INNOVATIVE AND ADVANTAGEOUS ASPECTS OF THE NEW 3-STAGE GASIFICATION PROCESS. With the new gasification process, both the defect of the LFU of producing syngas with tars and condensable products such as water, and the defect of the LFD of not functioning correctly when the fuel has high quantities of inert materials, will be eliminated. especially if they are low melting.

The three-stage fixed bed gasification process (LF3S), object of this patent, is represented in the block diagram of Figure 3 of Table 2.

in this process, the material is sent to the first stage consisting of an LFU, where the evaporation of the humidity of the fuel and the gasification of the volatile components and part of the carbon takes place; in the ideal functioning, in the lower part of the bed, the material that passes to the second stage is made entirely of fixed carbon or char.

In the first stage the walls 1 are conceptually and practically the same as those of conventional gas generators for which the same code is used; the same thing happens for the feeding device 2 and for the feeding channel 3.

The fuel falls on the bed 11 whose height, with the same capacity and fuel, is lower than that of the conventional gas generator LFU, for which a different code has been used; grid 12 is also different from the conventional one, in the sense that not all of the gasification takes place in it but only a part for which, in principle, it will have a lower surface.

The quantity of air 13 and steam 14 fed under the grate are lower than those of the conventional gas generator, because the gasification that takes place in the 1st stage is partial; in freeboard 15 the gases have a different composition from the final one, so the volume of the freeboard can be reduced. In the 1st stage freeboard the gases are at a relatively low temperature (indicatively but not limited to 400 - 500 ° C) and contain water vapor and volatile products of all kinds, both low and high molecular weight and has, especially with fuels with low humidity and high hydrogen content, a good calorific value.

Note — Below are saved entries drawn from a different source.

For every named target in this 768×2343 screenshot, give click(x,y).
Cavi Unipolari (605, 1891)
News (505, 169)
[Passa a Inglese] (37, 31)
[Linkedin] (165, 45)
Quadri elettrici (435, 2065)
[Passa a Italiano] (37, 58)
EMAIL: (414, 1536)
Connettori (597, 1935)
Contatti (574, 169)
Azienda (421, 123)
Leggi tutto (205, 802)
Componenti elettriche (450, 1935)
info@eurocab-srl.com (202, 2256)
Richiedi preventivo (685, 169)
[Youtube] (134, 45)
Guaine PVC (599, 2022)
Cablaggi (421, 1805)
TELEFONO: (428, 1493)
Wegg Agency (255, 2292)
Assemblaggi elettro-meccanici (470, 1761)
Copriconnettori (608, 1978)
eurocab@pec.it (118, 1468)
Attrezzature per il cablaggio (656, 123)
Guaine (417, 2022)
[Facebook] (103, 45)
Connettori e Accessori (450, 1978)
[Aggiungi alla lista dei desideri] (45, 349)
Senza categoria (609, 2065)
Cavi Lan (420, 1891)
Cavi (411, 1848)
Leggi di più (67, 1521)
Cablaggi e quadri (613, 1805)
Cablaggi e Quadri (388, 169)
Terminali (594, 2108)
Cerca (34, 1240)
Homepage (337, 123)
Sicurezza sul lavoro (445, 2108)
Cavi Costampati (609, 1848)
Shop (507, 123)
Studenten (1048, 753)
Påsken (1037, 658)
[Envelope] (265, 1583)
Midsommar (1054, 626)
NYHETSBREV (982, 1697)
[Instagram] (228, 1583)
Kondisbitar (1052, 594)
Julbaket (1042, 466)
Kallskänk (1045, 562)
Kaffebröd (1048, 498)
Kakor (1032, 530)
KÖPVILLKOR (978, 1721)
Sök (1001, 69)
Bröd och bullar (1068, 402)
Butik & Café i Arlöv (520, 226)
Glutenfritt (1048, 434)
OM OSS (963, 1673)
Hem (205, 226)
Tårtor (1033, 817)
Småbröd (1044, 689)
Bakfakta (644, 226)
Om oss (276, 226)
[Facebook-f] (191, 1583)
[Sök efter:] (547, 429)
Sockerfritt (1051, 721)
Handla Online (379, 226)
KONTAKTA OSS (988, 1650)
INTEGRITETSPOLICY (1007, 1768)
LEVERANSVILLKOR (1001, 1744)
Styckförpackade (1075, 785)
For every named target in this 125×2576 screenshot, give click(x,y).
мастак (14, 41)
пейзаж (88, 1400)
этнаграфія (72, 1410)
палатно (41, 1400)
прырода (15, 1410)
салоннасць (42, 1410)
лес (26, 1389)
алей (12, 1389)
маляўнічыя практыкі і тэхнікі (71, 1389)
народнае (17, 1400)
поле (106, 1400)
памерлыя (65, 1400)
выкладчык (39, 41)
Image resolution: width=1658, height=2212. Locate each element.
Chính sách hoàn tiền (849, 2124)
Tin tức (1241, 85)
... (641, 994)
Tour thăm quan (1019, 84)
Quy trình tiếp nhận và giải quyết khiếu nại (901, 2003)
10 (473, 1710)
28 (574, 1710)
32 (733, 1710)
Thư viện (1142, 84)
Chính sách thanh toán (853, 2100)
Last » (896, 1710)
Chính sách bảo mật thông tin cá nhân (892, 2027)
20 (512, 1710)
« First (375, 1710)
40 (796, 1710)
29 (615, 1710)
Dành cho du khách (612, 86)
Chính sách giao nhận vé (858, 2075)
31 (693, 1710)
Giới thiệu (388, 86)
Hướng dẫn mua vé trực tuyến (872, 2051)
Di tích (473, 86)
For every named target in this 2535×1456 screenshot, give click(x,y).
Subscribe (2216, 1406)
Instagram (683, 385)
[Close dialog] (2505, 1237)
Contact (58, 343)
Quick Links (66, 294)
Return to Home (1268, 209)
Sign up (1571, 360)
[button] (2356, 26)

From the bed of the 1st stage the material passes to the bed of the 2nd stage through the drop channel or the mechanical conveyor 16 while the syngas passes from the freeboard 15 of the 1st stage to the freeboard 20 of the 2nd stage through the duct 17. In the ideal operation, the material solid that reaches the second stage consists of fixed carbon (in Italian) or char (in English), which is composed only of carbon and solid non-combustible materials (inert); char can no longer gasify by simple heating, as it does not contain volatile materials or oxygen through which carbon gasification could be achieved by partial oxidation of the same to carbon monoxide (CO). Given that the functioning of the 2nd stage will be treated later, for now we limit ourselves to saying that the bed of material 18 that is formed in the 2nd stage is moved by a mobile grating 19 from which the material, through the the fall channel or the mechanical conveyor 22, passes over the fixed bed 24 of the 3rd stage moved by the grid 25. When the solid material on the grid 25 has reached the end of its path it is made up only of inert materials with a little of carbon that can no longer gasify, that is, it has become slag and as such is discharged from the gas generator by means of the extractor 6, conceptually and practically the same as that of conventional gas generators.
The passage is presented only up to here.